_任务要求_
请判断以下(a)(b)(c)三项陈述是否与下文诗作《不倒的战旗》相符,每项答“是”或“否”,并原文引用起决定作用的字句。(a)诗中将洪水比作敌人。(b)诗中称战士畏惧死亡。(c)诗中以“冲不垮的金堤”形容挥臂的战士。

_阅读节选_
= = =

1998年8月28日人民日报 第11版

第11版(大地周刊·美术世界)
专栏:

  摧不垮的堤坝(中国画) 钟增亚


第11版(大地周刊·美术世界)
专栏:

  不倒的战旗
  吴其辉
  好一个“死守”,
  死守阵地。
  战士不畏死,
  畏死不战士!
  洪水如敌,
  汹汹气势;
  大敌当前,
  有我无敌!
  一场争夺战,
  看谁凌厉;
  哪里最凶险,
  战士在哪里!
  当年炮火连天,
  今日洪水漫地,
  再打一个上甘岭,
  仍是老一辈士气。
  战士挺胸
  ——冲不垮的金堤;
  战士挥臂
  ——摧不倒的战旗!


第11版(大地周刊·美术世界)

= = =

_条目_

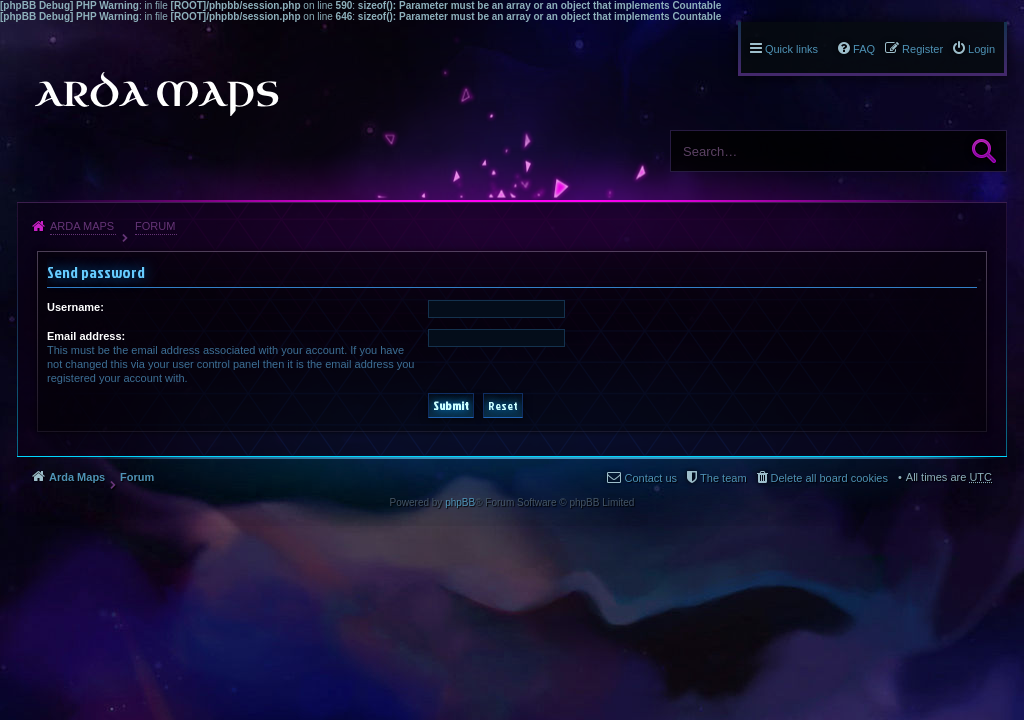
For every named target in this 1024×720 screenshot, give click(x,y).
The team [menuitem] (723, 478)
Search (984, 151)
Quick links (791, 49)
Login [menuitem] (981, 49)
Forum (155, 226)
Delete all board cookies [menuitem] (829, 478)
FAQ (864, 49)
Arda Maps (82, 226)
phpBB (460, 502)
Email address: (86, 336)
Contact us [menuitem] (650, 478)
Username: (75, 307)
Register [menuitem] (922, 49)
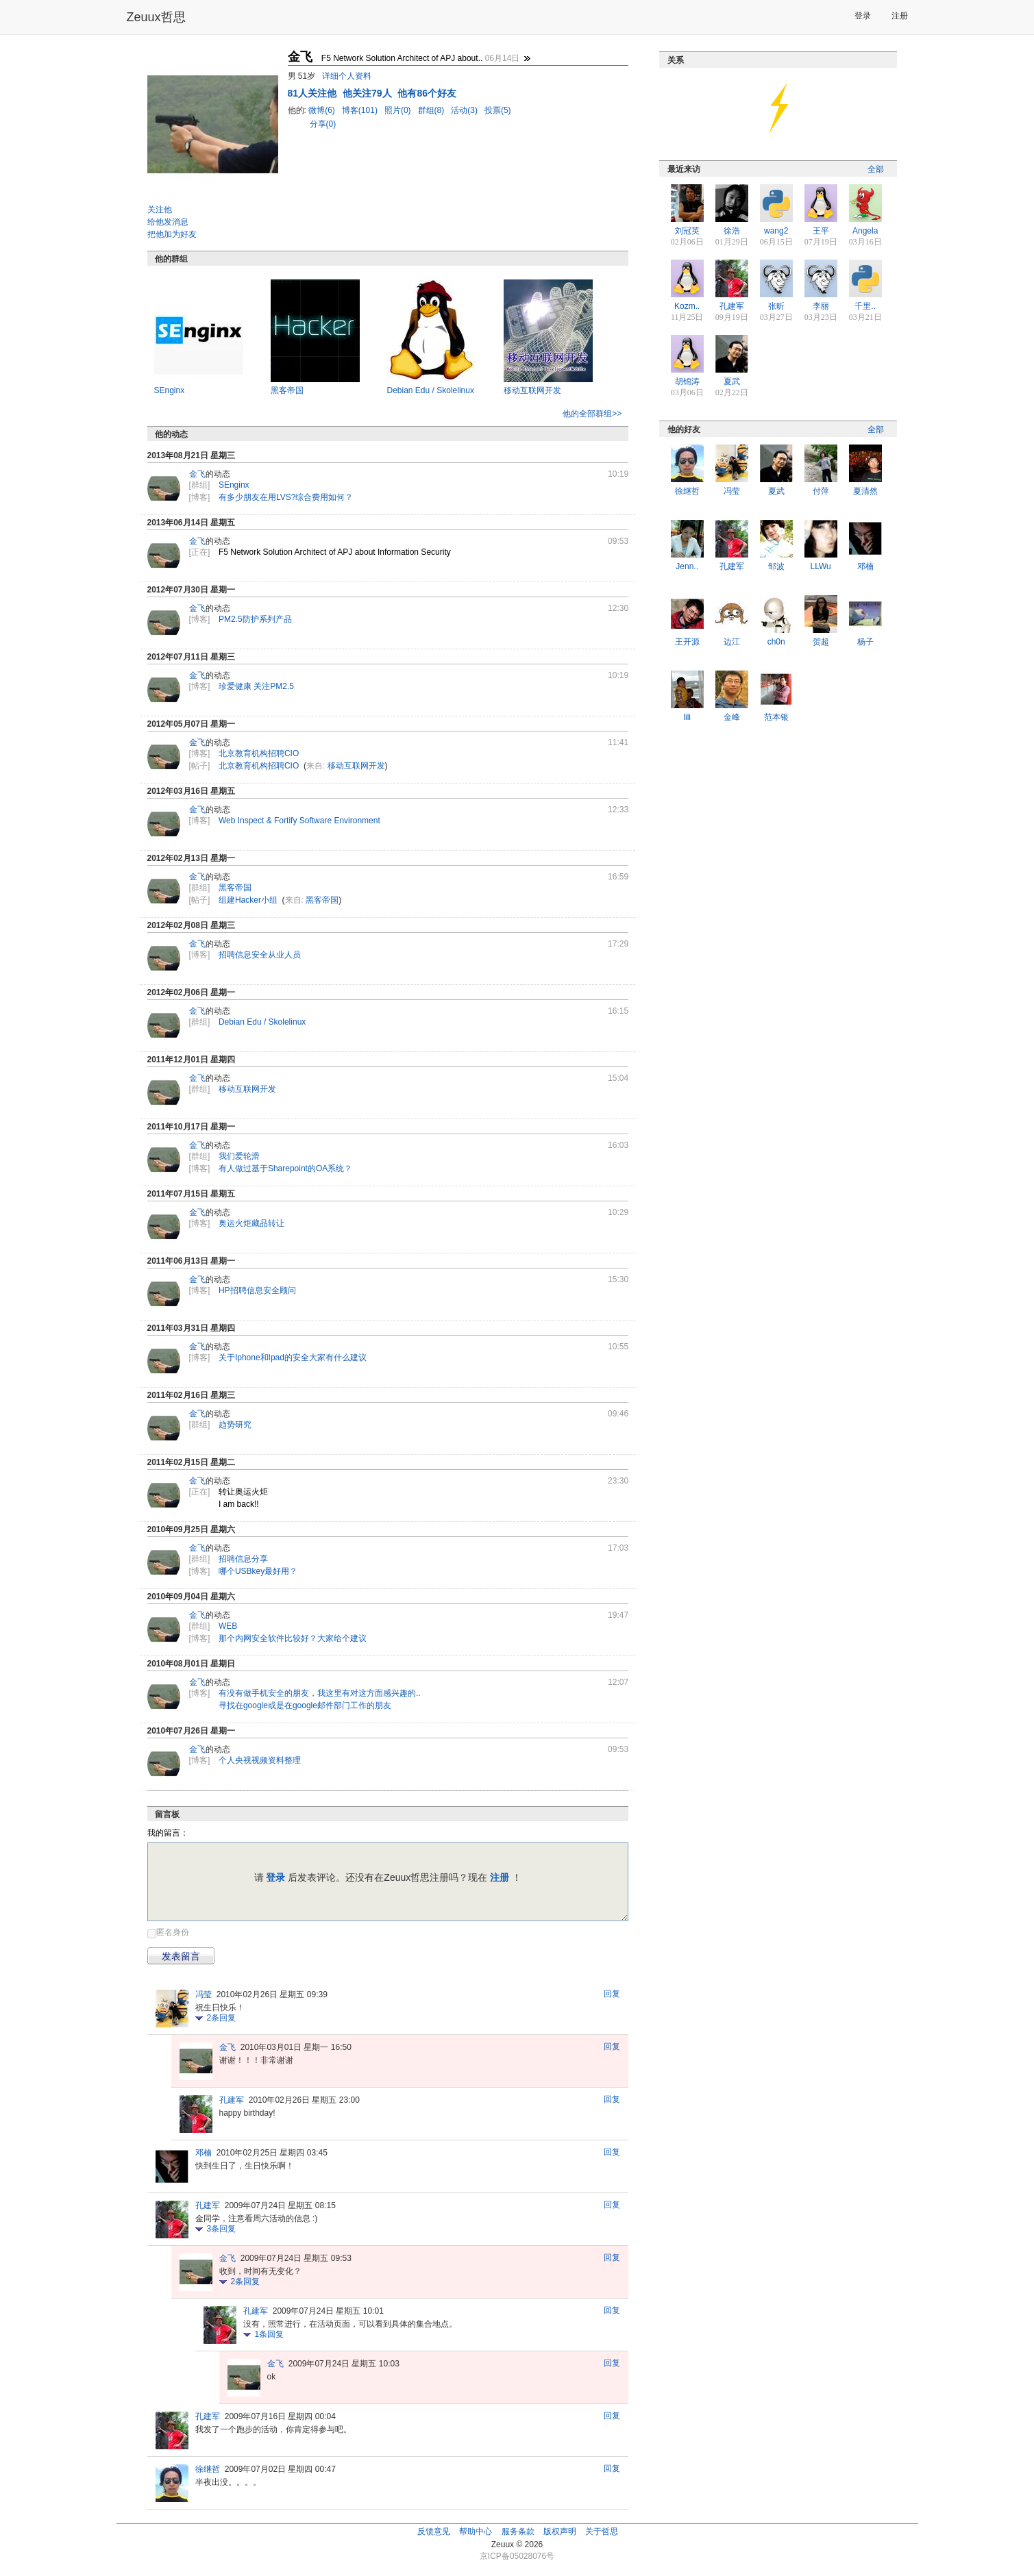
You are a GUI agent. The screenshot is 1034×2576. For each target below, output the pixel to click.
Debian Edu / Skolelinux (430, 390)
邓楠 (203, 2153)
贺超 (821, 642)
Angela (865, 231)
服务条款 (518, 2531)
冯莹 (203, 1994)
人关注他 (313, 93)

= = =

_练习输出_
(a)是:“洪水如敌”。
(b)否:“战士不畏死”。
(c)否:“战士挺胸”“——冲不垮的金堤”;“战士挥臂”“——摧不倒的战旗!”